Segment Start: RECORDS SUPPLIED
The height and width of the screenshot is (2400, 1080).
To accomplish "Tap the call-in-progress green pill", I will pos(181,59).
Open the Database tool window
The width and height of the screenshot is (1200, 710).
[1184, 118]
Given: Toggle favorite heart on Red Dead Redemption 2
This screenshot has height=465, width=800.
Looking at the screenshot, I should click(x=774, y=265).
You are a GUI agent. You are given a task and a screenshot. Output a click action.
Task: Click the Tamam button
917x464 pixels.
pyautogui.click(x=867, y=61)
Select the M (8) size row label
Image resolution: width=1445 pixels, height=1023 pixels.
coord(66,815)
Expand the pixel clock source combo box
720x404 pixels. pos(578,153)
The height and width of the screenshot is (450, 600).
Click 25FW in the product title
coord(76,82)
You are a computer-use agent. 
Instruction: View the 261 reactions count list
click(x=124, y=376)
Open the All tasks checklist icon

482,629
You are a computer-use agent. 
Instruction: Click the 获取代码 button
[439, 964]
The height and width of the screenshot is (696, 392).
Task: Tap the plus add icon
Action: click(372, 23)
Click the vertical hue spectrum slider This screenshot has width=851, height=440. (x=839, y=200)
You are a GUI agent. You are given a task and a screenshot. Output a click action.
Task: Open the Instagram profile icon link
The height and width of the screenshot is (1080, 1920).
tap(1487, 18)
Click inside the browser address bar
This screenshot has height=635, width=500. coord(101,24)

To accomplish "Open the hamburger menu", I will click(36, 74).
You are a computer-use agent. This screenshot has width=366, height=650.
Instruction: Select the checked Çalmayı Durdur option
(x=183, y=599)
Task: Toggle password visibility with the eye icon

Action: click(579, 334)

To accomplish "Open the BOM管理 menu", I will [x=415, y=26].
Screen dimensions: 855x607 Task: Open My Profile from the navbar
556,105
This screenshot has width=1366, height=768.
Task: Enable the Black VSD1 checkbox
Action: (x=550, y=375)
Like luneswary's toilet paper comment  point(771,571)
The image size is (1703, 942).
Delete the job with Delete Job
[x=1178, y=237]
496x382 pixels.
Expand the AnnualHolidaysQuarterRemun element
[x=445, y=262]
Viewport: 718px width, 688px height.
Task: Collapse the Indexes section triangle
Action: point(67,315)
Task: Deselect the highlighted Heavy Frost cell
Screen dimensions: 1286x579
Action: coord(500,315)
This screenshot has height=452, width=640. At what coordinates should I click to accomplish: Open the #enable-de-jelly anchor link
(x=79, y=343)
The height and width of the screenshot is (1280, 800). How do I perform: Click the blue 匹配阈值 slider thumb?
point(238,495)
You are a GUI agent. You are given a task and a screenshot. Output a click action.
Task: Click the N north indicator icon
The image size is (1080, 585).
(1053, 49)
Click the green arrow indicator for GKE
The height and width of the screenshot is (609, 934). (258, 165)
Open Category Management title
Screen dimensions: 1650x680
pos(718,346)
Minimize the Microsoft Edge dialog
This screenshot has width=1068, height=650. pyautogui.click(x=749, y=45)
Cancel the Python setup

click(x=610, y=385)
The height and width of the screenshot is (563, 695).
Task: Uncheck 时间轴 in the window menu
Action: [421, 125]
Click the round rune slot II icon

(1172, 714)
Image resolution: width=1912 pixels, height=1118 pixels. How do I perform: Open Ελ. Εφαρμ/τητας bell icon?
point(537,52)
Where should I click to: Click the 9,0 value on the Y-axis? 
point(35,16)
Segment End: RECORDS SUPPLIED
▸ **DESCRIPTION OF THE TASK**: Set all of the material down once more, unchanged.

▸ **REPLY TO THE EXERCISE**:
The height and width of the screenshot is (2400, 1080).
To accomplish "Tap the call-in-progress green pill", I will pos(181,59).
Open the Database tool window
The width and height of the screenshot is (1200, 710).
[1184, 118]
Given: Toggle favorite heart on Red Dead Redemption 2
This screenshot has height=465, width=800.
Looking at the screenshot, I should click(x=774, y=265).
You are a GUI agent. You are given a task and a screenshot. Output a click action.
Task: Click the Tamam button
917x464 pixels.
pyautogui.click(x=867, y=61)
Select the M (8) size row label
Image resolution: width=1445 pixels, height=1023 pixels.
coord(66,815)
Expand the pixel clock source combo box
720x404 pixels. pos(578,153)
The height and width of the screenshot is (450, 600).
Click 25FW in the product title
coord(76,82)
You are a computer-use agent. 
Instruction: View the 261 reactions count list
click(x=124, y=376)
Open the All tasks checklist icon

482,629
You are a computer-use agent. 
Instruction: Click the 获取代码 button
[439, 964]
The height and width of the screenshot is (696, 392).
Task: Tap the plus add icon
Action: click(372, 23)
Click the vertical hue spectrum slider This screenshot has width=851, height=440. (x=839, y=200)
You are a GUI agent. You are given a task and a screenshot. Output a click action.
Task: Open the Instagram profile icon link
The height and width of the screenshot is (1080, 1920).
tap(1487, 18)
Click inside the browser address bar
This screenshot has height=635, width=500. coord(101,24)

To accomplish "Open the hamburger menu", I will click(36, 74).
You are a computer-use agent. This screenshot has width=366, height=650.
Instruction: Select the checked Çalmayı Durdur option
(x=183, y=599)
Task: Toggle password visibility with the eye icon

Action: click(579, 334)

To accomplish "Open the BOM管理 menu", I will [x=415, y=26].
Screen dimensions: 855x607 Task: Open My Profile from the navbar
556,105
This screenshot has width=1366, height=768.
Task: Enable the Black VSD1 checkbox
Action: (x=550, y=375)
Like luneswary's toilet paper comment  point(771,571)
The image size is (1703, 942).
Delete the job with Delete Job
[x=1178, y=237]
496x382 pixels.
Expand the AnnualHolidaysQuarterRemun element
[x=445, y=262]
Viewport: 718px width, 688px height.
Task: Collapse the Indexes section triangle
Action: point(67,315)
Task: Deselect the highlighted Heavy Frost cell
Screen dimensions: 1286x579
Action: coord(500,315)
This screenshot has height=452, width=640. At what coordinates should I click to accomplish: Open the #enable-de-jelly anchor link
(x=79, y=343)
The height and width of the screenshot is (1280, 800). How do I perform: Click the blue 匹配阈值 slider thumb?
point(238,495)
You are a GUI agent. You are given a task and a screenshot. Output a click action.
Task: Click the N north indicator icon
The image size is (1080, 585).
(1053, 49)
Click the green arrow indicator for GKE
The height and width of the screenshot is (609, 934). (258, 165)
Open Category Management title
Screen dimensions: 1650x680
pos(718,346)
Minimize the Microsoft Edge dialog
This screenshot has width=1068, height=650. pyautogui.click(x=749, y=45)
Cancel the Python setup

click(x=610, y=385)
The height and width of the screenshot is (563, 695).
Task: Uncheck 时间轴 in the window menu
Action: [421, 125]
Click the round rune slot II icon

(1172, 714)
Image resolution: width=1912 pixels, height=1118 pixels. How do I perform: Open Ελ. Εφαρμ/τητας bell icon?
point(537,52)
Where should I click to: Click the 9,0 value on the Y-axis? 
point(35,16)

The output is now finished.